** Opening DATASET EXCERPTS block **
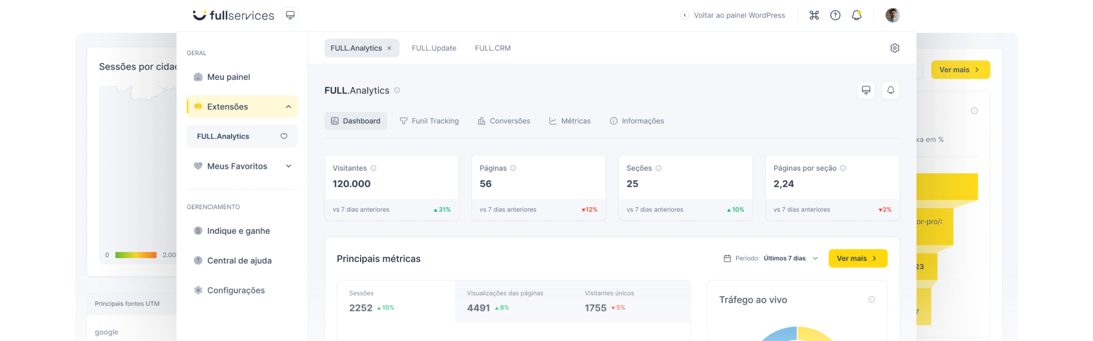Image resolution: width=1093 pixels, height=341 pixels.
Task: Click monitor button beside FULL.Analytics title
Action: [x=866, y=90]
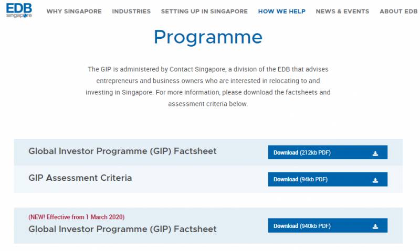The height and width of the screenshot is (251, 420).
Task: Click the "assessment criteria below" paragraph line
Action: pos(208,104)

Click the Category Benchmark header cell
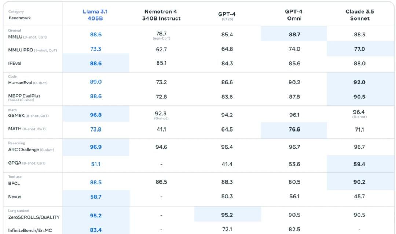20,15
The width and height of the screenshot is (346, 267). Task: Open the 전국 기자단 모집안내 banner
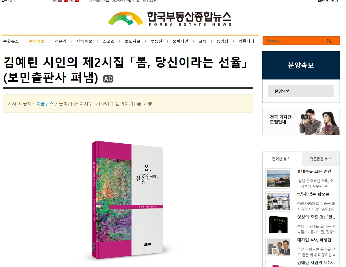click(x=301, y=121)
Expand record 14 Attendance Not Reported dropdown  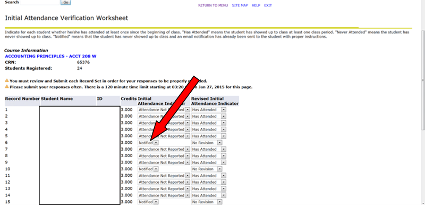pyautogui.click(x=164, y=195)
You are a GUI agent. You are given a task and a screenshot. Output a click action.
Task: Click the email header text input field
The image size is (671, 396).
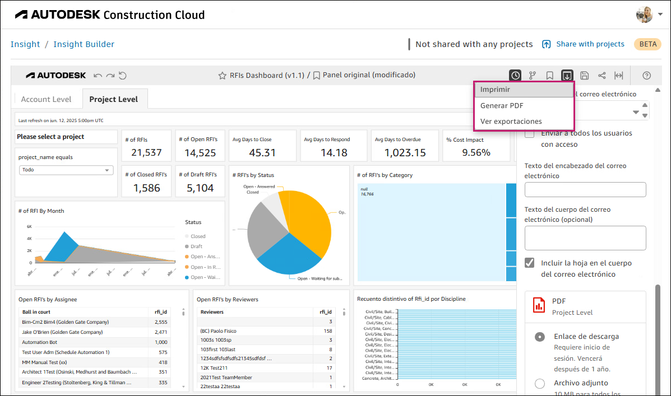click(x=585, y=190)
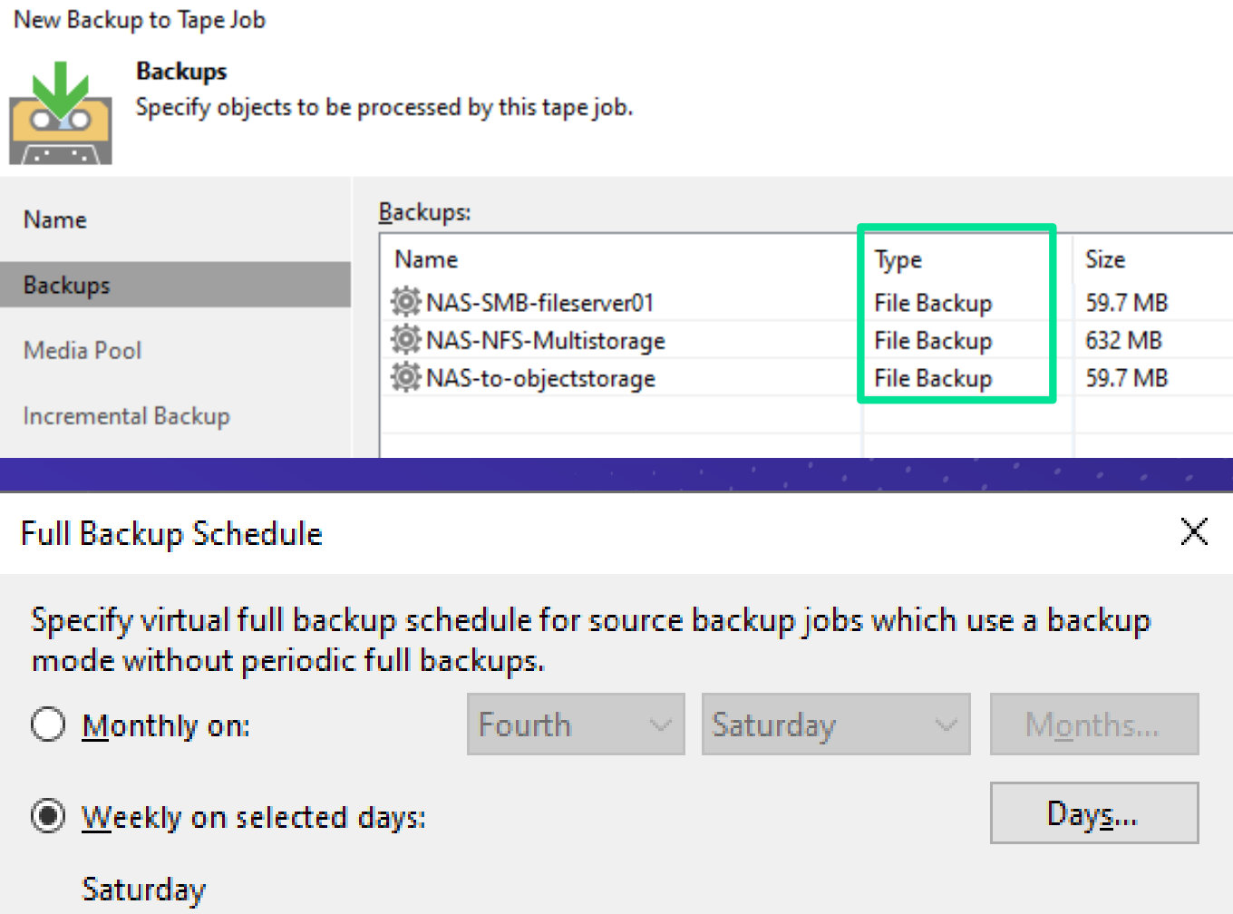
Task: Sort backups by Type column header
Action: tap(898, 260)
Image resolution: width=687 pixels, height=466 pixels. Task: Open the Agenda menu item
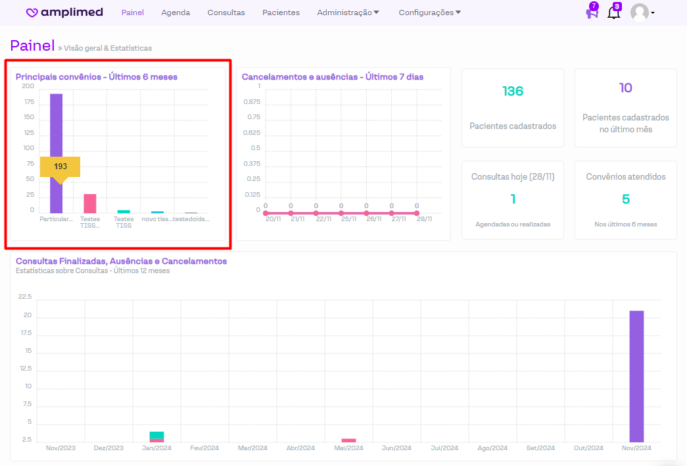pos(176,13)
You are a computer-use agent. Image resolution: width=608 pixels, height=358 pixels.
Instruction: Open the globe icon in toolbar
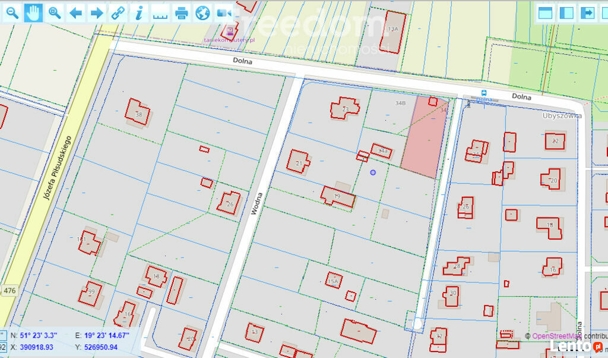(x=202, y=12)
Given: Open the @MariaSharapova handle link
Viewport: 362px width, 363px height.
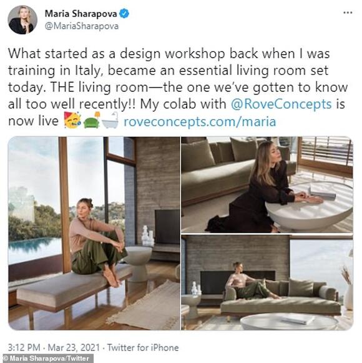Looking at the screenshot, I should (x=82, y=26).
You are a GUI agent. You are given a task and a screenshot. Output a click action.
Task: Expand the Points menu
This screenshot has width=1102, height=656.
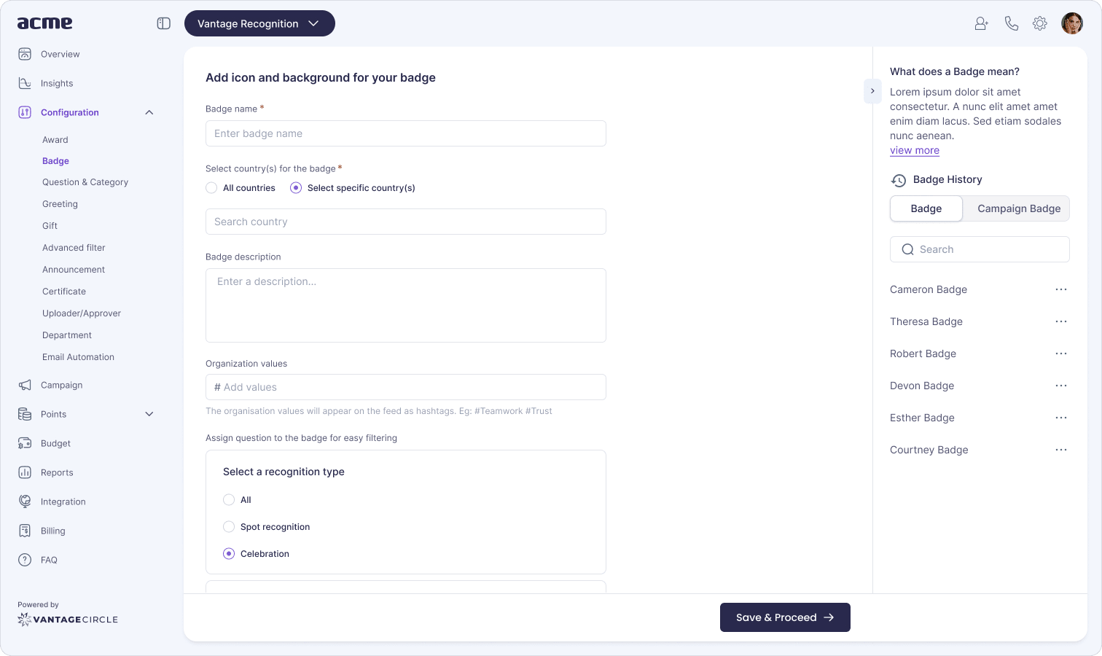[x=149, y=414]
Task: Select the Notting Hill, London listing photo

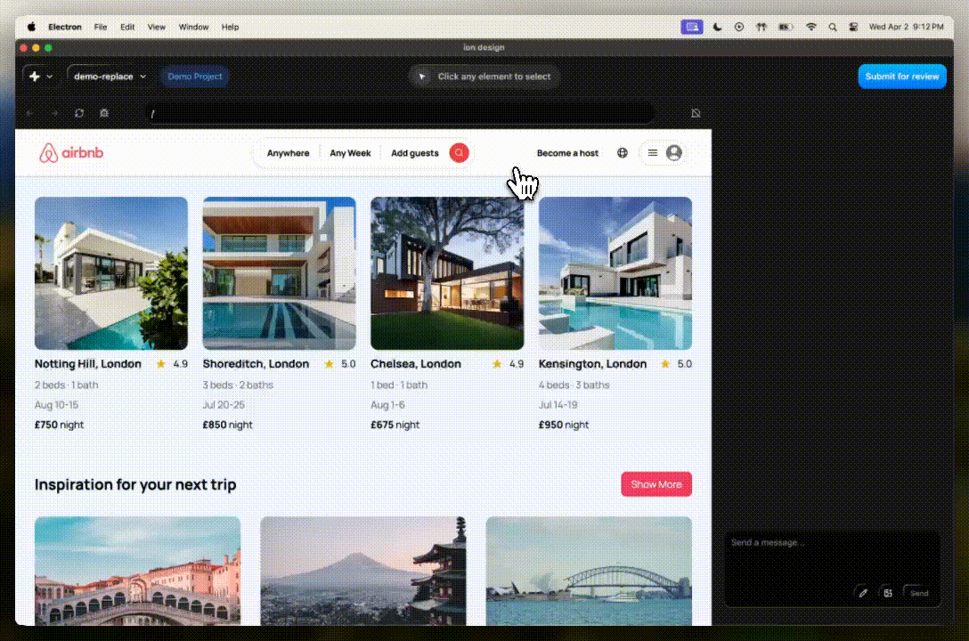Action: (111, 273)
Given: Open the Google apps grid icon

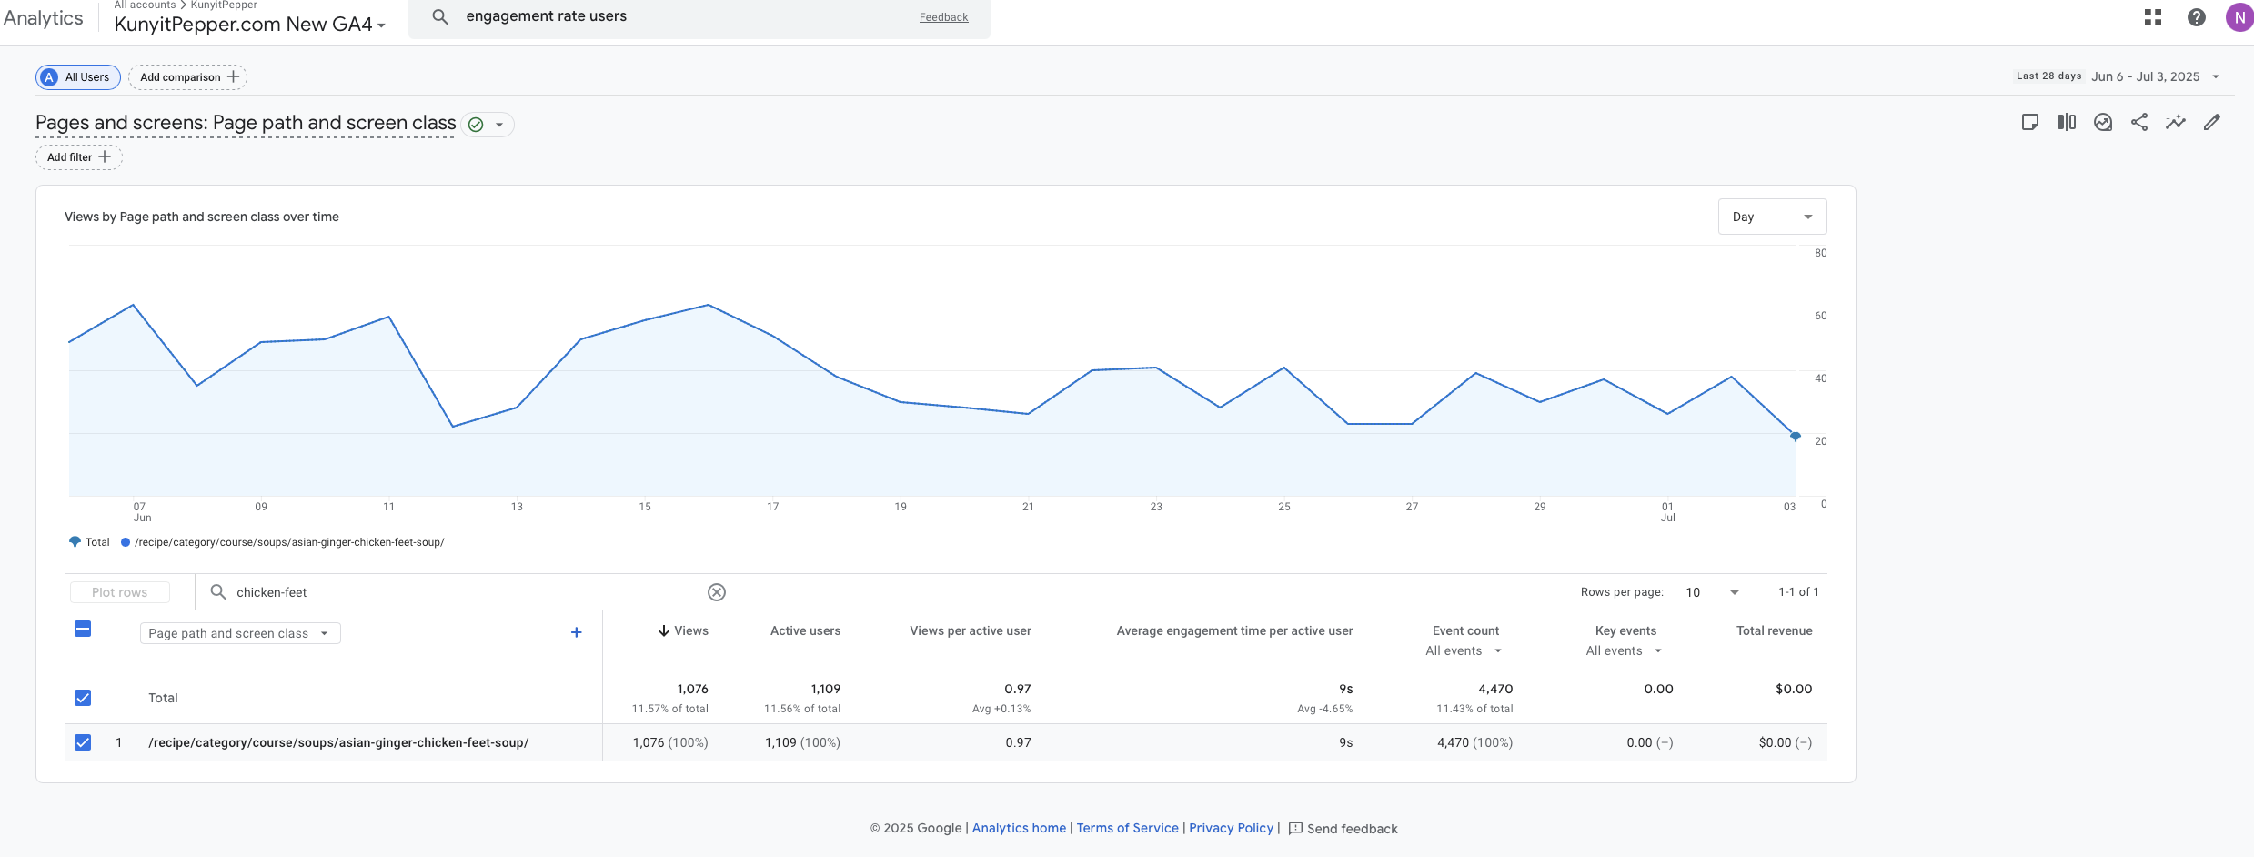Looking at the screenshot, I should pos(2152,17).
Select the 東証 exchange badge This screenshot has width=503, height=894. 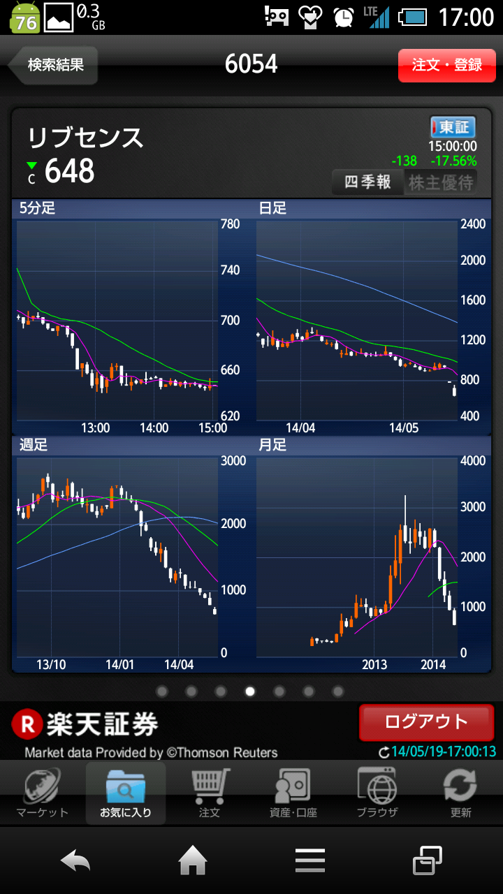tap(453, 127)

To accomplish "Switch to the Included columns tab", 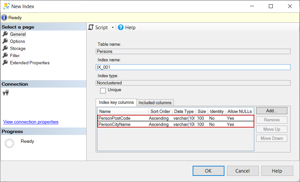I will tap(155, 103).
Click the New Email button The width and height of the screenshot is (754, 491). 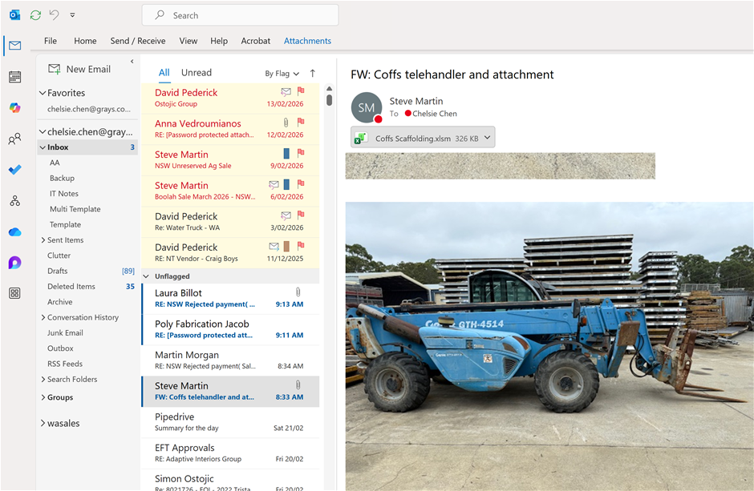(79, 70)
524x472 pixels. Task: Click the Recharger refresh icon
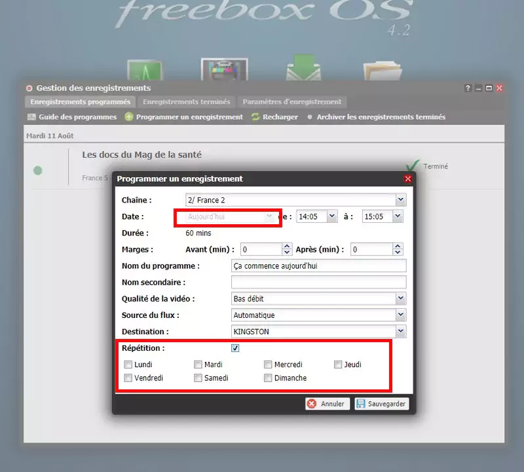point(255,117)
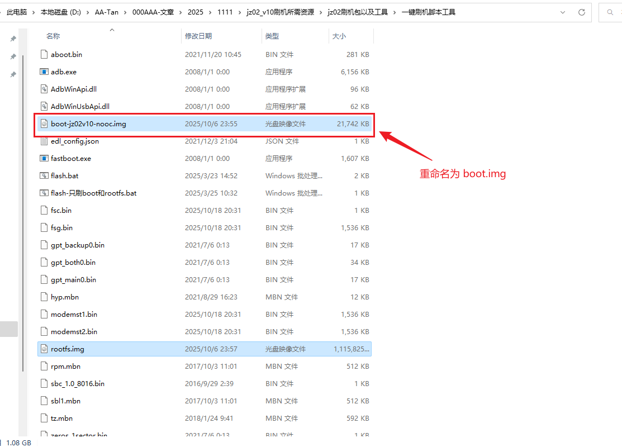Sort the list by the 类型 column
Screen dimensions: 622x447
(272, 36)
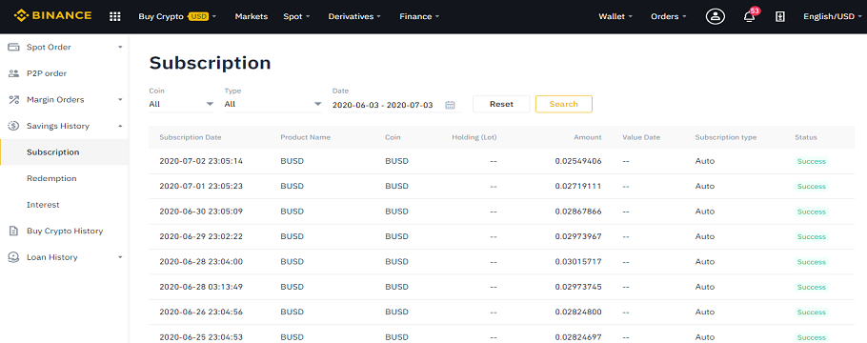Open the user profile icon
Screen dimensions: 867x343
pyautogui.click(x=716, y=16)
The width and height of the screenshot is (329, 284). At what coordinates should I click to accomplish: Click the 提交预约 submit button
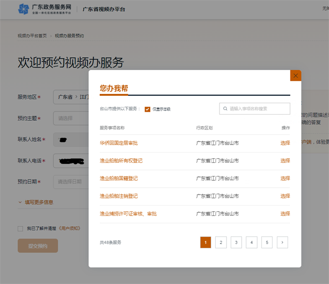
** Closing DATASET EXCERPTS block **
TASK.
Starting at the line that contains "524x472 pixels. Task: Click", please write out every line to the end of the entries, inclusive, copied exactly and with pictures omitted.

YOUR SOLUTION.
524x472 pixels. Task: Click the Recharger refresh icon
point(255,117)
Sort the list by the 类型 column
Screen dimensions: 622x447
(272, 36)
Open the user profile icon
Screen dimensions: 867x343
pyautogui.click(x=716, y=16)
The width and height of the screenshot is (329, 284). At what coordinates should I click to accomplish: Click the 提交预约 submit button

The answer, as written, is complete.